Quando stare seduti a scuola è un problema

Iniziando questo discorso non si può prescindere da un dato di fatto: l'uomo per sua natura non è fatto per stare seduto. Tuttavia il nostro tempo ci vuole sempre di più incollati alle nostre sedie, a partire dall'infanzia. E non è un bene, è ovvio. Tutto questo si ripercuote sui bambini, che a scuola sono costretti a stare davvero moltissime ore seduti davanti al loro banco. Ma il problema non è solo fisico, ma anche e soprattutto psicologico e mentale.

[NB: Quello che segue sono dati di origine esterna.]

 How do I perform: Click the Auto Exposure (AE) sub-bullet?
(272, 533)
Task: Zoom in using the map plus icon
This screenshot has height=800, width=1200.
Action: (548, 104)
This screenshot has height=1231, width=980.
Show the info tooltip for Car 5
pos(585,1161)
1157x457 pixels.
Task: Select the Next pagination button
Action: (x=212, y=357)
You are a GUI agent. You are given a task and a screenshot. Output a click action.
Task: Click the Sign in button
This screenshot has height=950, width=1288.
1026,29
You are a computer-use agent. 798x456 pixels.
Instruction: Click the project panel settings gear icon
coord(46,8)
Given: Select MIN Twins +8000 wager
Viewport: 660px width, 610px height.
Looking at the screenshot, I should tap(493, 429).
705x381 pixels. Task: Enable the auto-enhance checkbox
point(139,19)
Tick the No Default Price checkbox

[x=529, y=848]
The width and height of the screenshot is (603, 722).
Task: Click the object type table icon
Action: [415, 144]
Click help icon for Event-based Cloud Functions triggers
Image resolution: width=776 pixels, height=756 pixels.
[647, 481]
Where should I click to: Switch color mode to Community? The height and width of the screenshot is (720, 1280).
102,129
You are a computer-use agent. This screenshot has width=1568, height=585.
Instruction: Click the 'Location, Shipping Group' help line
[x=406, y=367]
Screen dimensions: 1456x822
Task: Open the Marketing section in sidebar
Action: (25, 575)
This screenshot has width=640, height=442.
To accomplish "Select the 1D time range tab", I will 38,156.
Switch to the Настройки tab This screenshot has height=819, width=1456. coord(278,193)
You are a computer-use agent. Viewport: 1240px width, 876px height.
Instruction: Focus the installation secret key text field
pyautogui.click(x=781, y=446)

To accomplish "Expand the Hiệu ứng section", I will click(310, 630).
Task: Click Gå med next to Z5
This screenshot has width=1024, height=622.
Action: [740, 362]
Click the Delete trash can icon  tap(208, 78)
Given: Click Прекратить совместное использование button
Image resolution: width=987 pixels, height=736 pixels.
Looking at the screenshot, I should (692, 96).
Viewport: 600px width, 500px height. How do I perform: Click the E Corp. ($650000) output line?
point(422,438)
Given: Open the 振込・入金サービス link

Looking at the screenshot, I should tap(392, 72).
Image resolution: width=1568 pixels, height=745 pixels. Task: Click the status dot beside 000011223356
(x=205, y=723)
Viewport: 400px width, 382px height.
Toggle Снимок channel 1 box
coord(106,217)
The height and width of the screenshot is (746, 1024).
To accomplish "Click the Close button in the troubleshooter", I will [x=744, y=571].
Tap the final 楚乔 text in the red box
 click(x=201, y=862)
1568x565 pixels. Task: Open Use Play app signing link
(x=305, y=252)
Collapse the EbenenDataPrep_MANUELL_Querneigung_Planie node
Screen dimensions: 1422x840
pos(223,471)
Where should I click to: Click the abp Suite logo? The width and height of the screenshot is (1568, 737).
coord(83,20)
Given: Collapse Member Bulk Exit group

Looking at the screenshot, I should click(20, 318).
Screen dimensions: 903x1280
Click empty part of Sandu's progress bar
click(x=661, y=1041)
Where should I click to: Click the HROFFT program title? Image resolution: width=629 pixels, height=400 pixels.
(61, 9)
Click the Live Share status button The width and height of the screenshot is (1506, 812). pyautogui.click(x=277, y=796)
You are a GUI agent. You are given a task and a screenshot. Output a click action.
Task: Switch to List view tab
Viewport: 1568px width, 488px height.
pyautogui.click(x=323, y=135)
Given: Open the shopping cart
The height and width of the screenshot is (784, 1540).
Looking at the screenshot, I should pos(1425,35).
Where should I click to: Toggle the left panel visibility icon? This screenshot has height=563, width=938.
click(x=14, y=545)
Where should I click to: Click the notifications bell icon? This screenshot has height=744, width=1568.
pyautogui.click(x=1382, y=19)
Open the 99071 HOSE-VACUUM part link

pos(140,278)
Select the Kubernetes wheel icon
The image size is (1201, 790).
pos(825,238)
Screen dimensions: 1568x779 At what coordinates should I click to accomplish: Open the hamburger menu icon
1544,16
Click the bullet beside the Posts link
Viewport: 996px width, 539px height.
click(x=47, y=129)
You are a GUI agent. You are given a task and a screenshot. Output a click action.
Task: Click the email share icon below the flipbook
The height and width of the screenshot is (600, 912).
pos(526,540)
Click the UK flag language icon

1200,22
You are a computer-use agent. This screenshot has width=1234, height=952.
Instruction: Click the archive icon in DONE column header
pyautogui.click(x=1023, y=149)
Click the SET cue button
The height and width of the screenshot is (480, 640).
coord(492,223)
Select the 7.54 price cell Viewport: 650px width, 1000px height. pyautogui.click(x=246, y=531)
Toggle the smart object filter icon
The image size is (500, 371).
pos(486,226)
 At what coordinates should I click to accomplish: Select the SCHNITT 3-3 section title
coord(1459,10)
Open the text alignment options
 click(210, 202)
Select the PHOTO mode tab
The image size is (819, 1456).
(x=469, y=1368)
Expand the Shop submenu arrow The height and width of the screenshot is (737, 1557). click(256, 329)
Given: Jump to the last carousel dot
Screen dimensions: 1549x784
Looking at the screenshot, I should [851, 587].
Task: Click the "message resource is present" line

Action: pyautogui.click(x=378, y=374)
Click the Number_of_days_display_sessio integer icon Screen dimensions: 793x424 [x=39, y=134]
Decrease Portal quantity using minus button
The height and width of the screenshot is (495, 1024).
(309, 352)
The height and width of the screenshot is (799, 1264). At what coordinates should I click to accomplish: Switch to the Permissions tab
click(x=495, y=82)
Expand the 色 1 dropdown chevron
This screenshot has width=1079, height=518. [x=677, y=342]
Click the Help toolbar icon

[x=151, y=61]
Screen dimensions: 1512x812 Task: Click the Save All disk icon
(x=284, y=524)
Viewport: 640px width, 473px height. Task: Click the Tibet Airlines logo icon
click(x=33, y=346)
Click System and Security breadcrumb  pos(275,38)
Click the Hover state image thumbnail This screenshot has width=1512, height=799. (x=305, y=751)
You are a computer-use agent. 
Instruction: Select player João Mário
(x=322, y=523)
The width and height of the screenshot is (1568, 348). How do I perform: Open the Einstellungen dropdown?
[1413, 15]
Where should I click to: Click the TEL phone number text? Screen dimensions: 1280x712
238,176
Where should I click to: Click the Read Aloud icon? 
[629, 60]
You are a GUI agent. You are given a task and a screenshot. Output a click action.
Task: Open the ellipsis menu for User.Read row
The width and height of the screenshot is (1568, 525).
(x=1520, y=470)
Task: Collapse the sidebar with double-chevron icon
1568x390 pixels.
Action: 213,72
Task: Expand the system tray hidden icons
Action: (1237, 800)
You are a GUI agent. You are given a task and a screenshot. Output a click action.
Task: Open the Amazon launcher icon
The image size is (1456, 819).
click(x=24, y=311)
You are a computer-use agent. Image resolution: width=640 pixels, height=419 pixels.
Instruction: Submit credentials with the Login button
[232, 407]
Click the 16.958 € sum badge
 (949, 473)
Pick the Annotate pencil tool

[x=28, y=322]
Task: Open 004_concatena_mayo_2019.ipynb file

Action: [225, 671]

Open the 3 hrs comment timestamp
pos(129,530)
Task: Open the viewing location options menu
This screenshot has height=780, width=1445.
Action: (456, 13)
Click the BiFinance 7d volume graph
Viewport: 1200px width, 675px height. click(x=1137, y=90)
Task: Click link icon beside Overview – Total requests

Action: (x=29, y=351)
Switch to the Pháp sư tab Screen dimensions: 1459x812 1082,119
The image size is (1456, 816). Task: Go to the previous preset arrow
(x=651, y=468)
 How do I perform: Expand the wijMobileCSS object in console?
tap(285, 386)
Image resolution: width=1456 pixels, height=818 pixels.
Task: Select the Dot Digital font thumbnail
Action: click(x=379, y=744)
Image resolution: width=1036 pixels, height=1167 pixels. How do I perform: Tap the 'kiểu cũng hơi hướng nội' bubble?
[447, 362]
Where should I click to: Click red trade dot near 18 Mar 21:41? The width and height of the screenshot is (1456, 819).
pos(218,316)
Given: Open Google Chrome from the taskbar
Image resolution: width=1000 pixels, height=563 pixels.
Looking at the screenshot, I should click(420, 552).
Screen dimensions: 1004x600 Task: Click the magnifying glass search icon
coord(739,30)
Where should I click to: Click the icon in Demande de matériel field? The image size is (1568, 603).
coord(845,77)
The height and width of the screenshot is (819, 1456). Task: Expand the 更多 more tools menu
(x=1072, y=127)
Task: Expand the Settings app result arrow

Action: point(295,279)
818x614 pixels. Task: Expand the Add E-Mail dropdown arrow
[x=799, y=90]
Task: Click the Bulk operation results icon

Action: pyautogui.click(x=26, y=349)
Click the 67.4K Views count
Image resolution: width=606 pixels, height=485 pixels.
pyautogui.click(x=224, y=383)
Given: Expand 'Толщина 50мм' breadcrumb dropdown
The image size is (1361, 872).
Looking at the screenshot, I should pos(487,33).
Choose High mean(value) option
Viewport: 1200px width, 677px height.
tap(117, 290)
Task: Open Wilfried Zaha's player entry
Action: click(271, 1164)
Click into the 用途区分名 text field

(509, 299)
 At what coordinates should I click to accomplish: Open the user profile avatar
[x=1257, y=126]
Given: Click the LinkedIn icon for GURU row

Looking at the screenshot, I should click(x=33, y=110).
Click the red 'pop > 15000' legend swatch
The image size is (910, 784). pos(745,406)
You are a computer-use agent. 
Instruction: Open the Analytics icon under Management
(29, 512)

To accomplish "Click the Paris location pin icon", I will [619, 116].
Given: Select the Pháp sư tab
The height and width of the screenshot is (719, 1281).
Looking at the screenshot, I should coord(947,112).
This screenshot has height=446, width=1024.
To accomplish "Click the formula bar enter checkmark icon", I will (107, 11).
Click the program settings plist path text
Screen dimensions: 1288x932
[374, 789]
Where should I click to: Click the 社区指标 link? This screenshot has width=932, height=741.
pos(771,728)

Quando stare seduti a scuola è un problema: non sono i bambini iperattivi, è il tempo passato con le gambe sotto al banco che è troppo

La conseguenza diretta di queste ore passate seduti è l'irrequietezza, e l'irrequietezza si traduce (spesso) immediatamente in una diagnosi di iperattività o di deficit dell'attenzione. Il pericolo di diagnosi affrettate e superficiali, anche se effettivamente molti bambini ne soffrono, è dietro l'angolo... 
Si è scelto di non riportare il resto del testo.